An educator who works within a Reggio-inspired early childhood program is typically someone who loves to be spontaneous and flexible so as to follow children’s ideas and interests. The most effective teachers are able to see the learning that occurs through play and can gently scaffold and work as a co-researcher with children on their journey of exploration. Reggio-inspired educators document children’s thinking and learning rather than their ‘doing’ and are intentional and responsive in all they do.
By utilising strategies that support children to build their self-expression, communication, problem solving and thinking skills – they are holistically educating the ‘whole child’ rather than delivering narrow curriculum content. To access one of Early Childhood Australia’s training opportunities surrounding the Reggio Emilia approach, check out the following link. Online professional learning on Reggio Emilia – ECA and REAIE (earlychildhoodaustralia.org.au)

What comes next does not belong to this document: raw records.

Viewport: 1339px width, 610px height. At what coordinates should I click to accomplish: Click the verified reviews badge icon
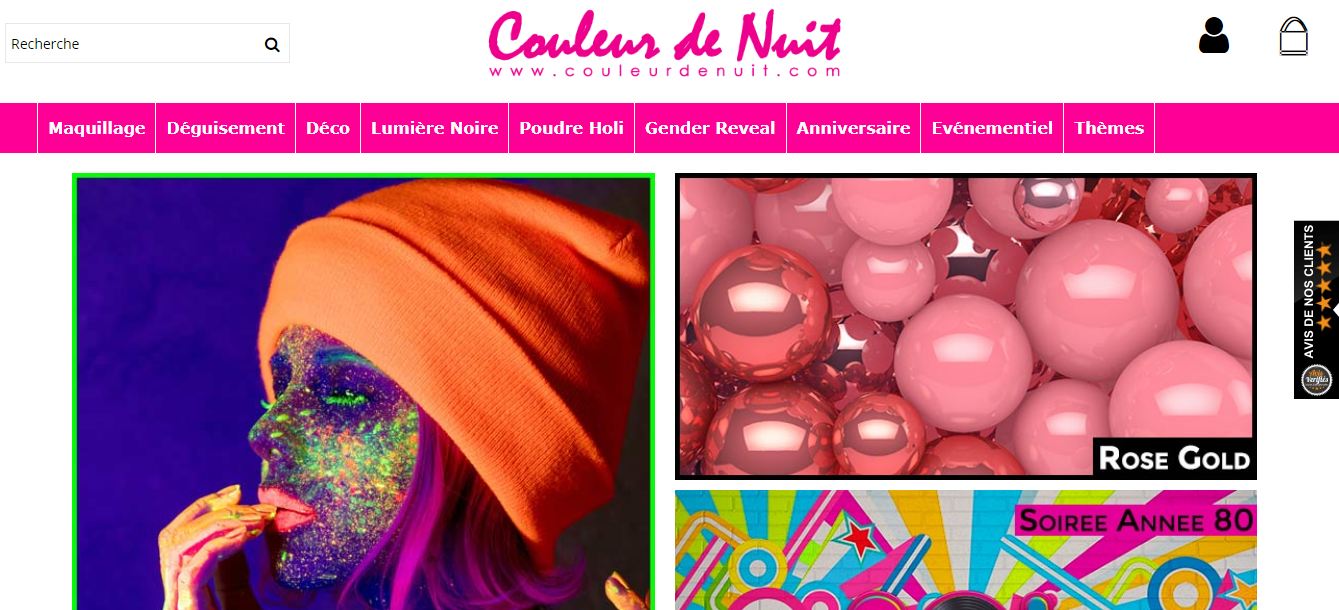[1316, 380]
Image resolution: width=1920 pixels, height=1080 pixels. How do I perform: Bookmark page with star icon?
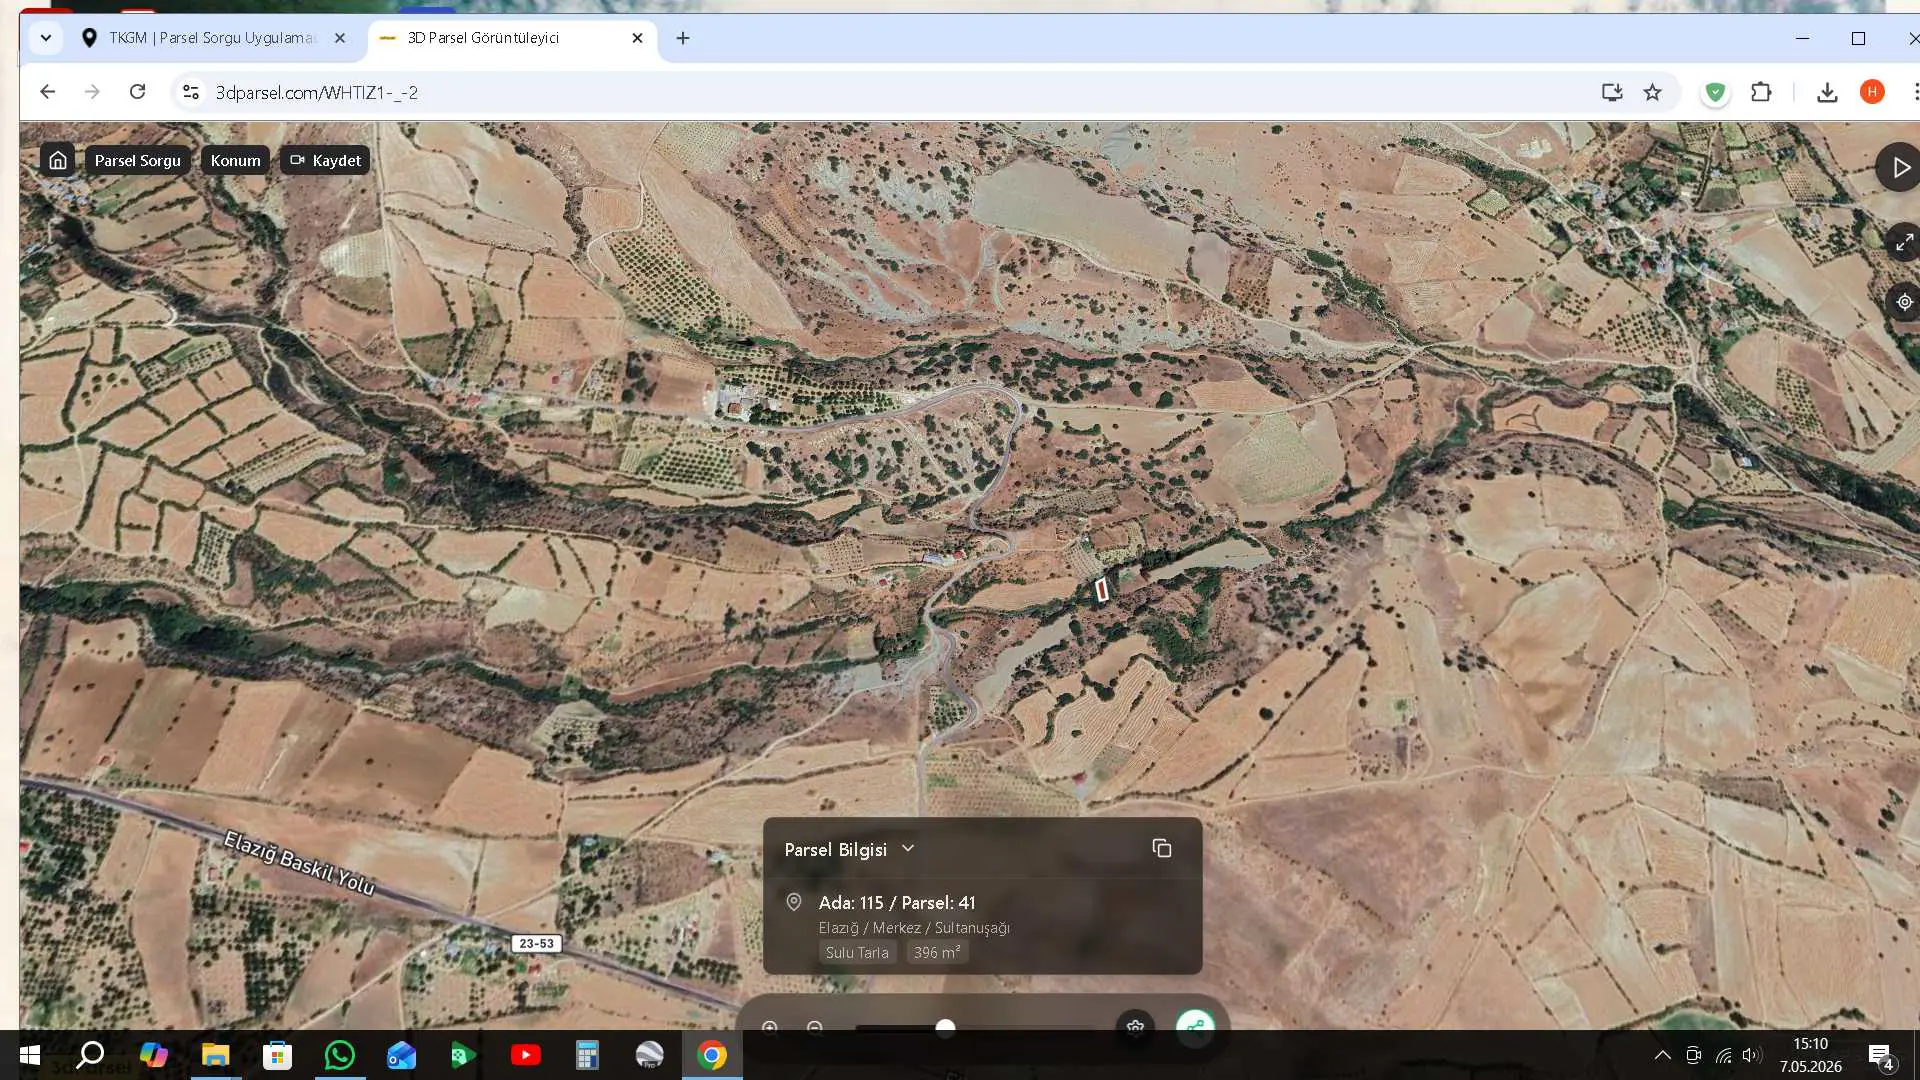tap(1652, 92)
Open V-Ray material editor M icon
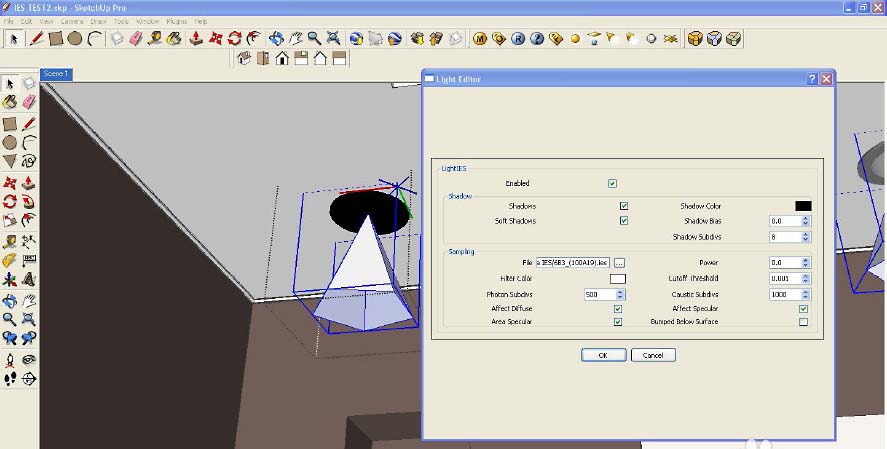Image resolution: width=887 pixels, height=449 pixels. coord(480,39)
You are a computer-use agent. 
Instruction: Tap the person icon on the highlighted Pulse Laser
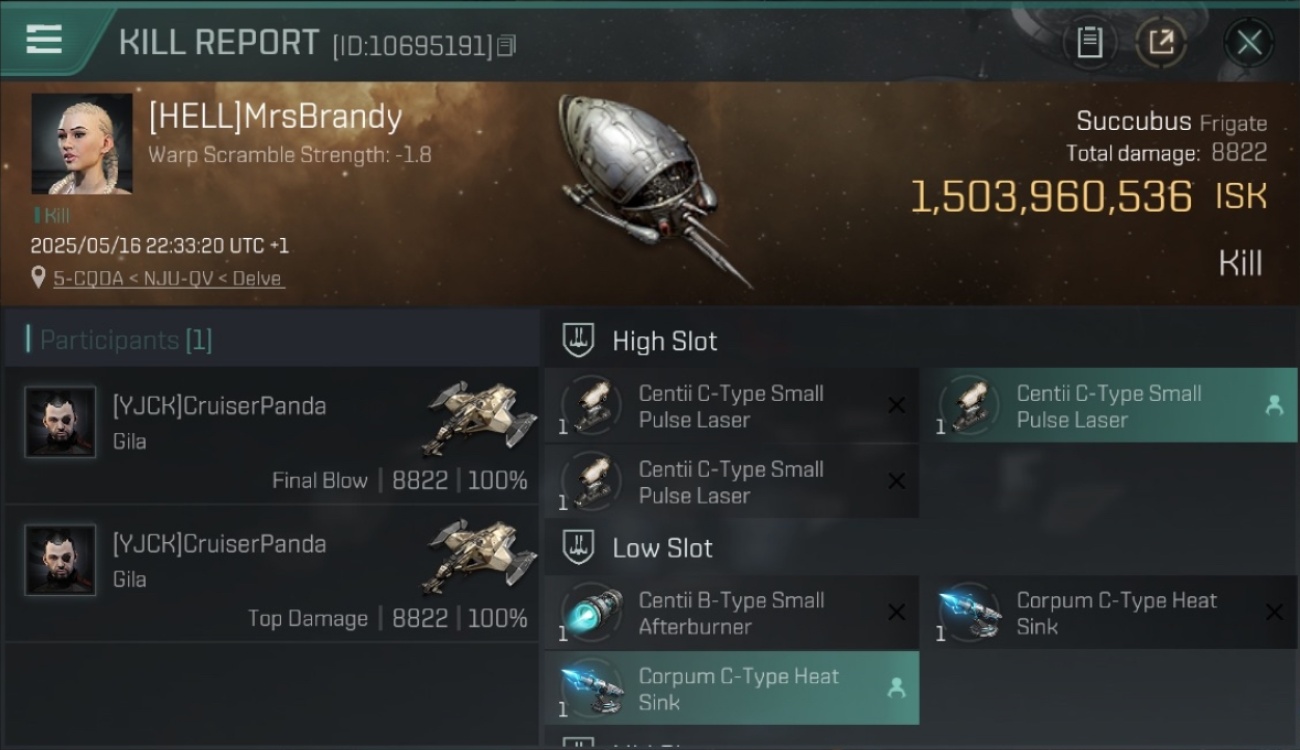tap(1274, 405)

Reggio Emilia and the community
The Reggio Emilia approach highly values parents as well as the wider community. Its village-style approach aspires to engage children, parents and the community and recognises that these are all important in terms of a child’s holistic development. Parents are viewed in partnership with educators and respected as every child’s ‘first teacher’. Communication is considered highly important and parents often come into the learning environment to engage with children as volunteers and to share their own perspectives and learning experiences with the children.
There must be a good reason why thousands of child care centres, preschools and schools all across the globe have explored the Reggio Emilia educational philosophy and taken inspiration from its philosophy of learning. Any approach that views children as capable and competent and provides opportunities for child-led learning ticks a lot of boxes in my book. If you work within the field of early childhood education and have not heard about the Reggio Emilia approach, I strongly encourage you to check it out. Let me know what you think about the Reggio Emilia approach!